Serial processing on File Server / Parallel processing on Workstations (2+)

Our general advice is that, if possible, Microsoft Office and WordPipe, ExcelPipe and PowerPointPipe are installed directly on the File Server. This eliminates network latency overheads, but is not normally possible.

Alternatively, multiple workstations should be located in close proximity to the file server (to reduce network latency). A file list should be generated of all Microsoft Word, Excel and PowerPoint documents, and this list should be divided between each of the workstations. e.g. with 100,000 documents and 4 workstations, use TextPipe Standard Download (using Filters\Special\Split files), and give each product ¼ of the complete file list, or 25,000 documents.


While automated, our tools do occasionally run into memory leaks with Microsoft products that require Microsoft Word, Excel or PowerPoint to be restarted.

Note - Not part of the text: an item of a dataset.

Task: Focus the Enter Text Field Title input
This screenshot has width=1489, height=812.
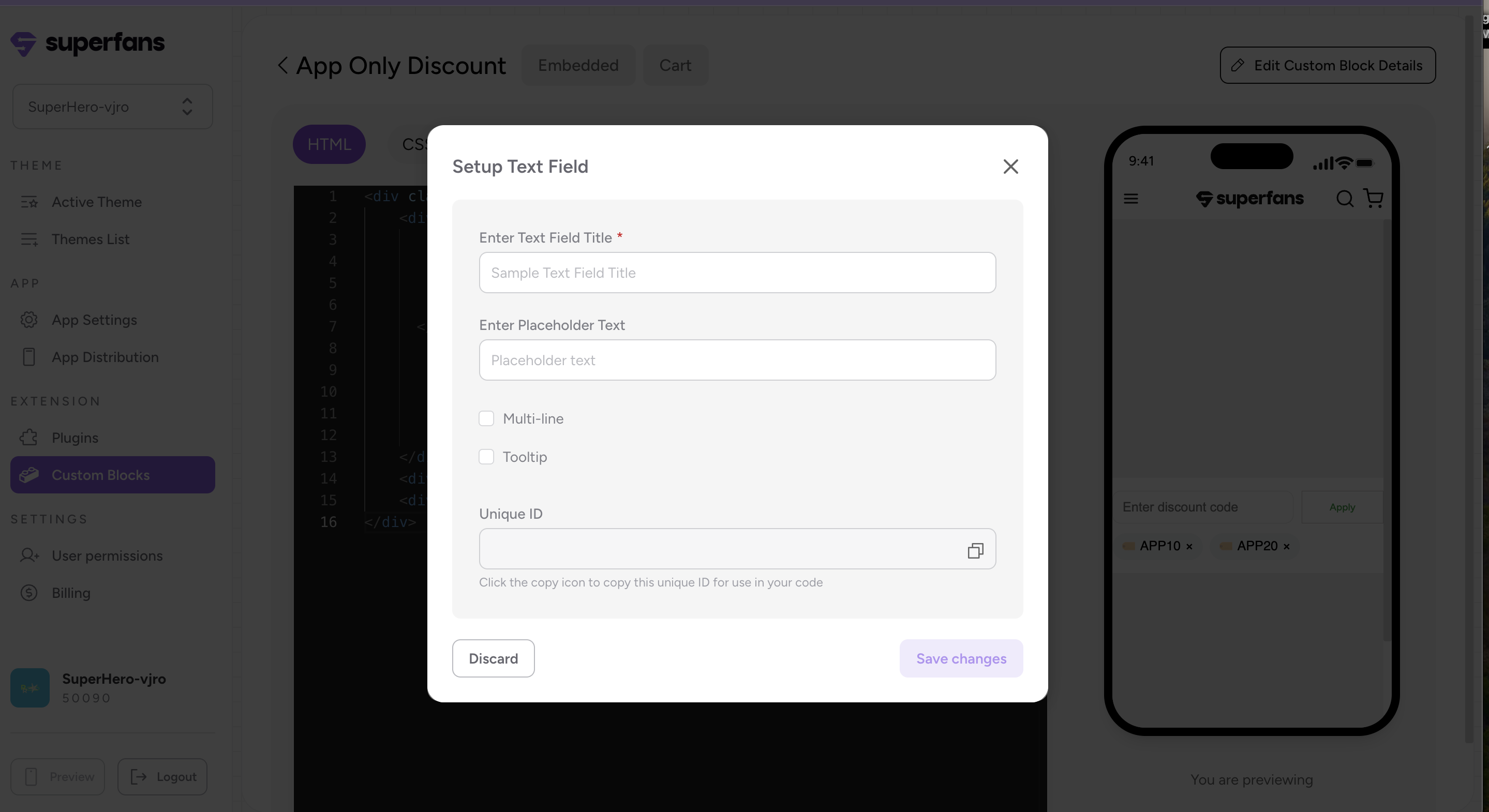Action: (x=737, y=273)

The Full version of our tools do this automatically every 1000 documents (customizable). Even with this automated monitoring, some 'baby-sitting' of the process is required to detect unforeseeable or unusual problems with Microsoft Word, Excel or PowerPoint, such as corrupted documents that cause Microsoft to crash.


In the case of a restart being required, the Files to Process tab of WordPipe, ExcelPipe and PowerPointPipe provides a Restart at file facility to skip files already processed. The Log screen shows the last processed file.

Archive and Retention Policy

WordPipe, ExcelPipe and PowerPointPipe all provide (on the Options tab) the facility to preserve the File Modification date. If your needs require, we can also enhance these products to preserve the Last Access Date. This means that old files that have not been accessed in a long time will not be 'awoken' and retained due to access by our tools.